START Records shown
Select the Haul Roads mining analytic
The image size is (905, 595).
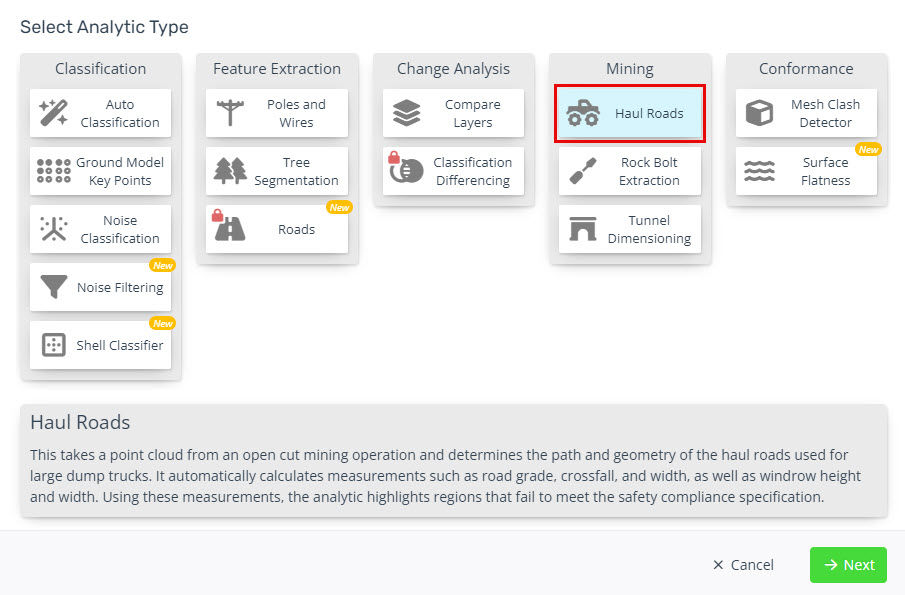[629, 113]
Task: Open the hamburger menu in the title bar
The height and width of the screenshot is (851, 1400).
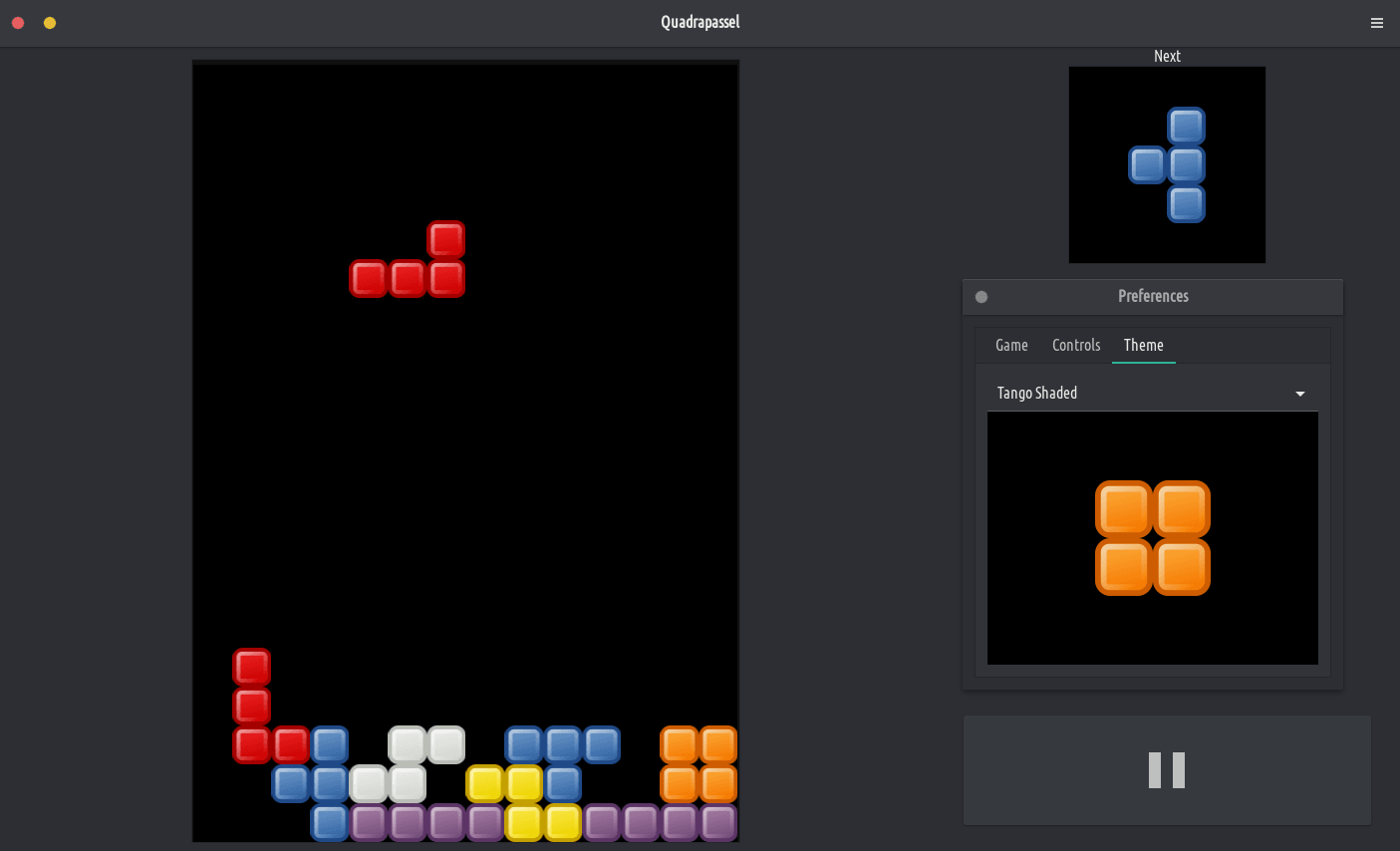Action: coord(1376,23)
END Records shown
What is required — The copy must start at the line containing "Task: Open the" and end at the last line of the records, matching each line exactly and holding no pictures.

Task answer —
Task: Open the hamburger menu in the title bar
The height and width of the screenshot is (851, 1400).
Action: coord(1376,23)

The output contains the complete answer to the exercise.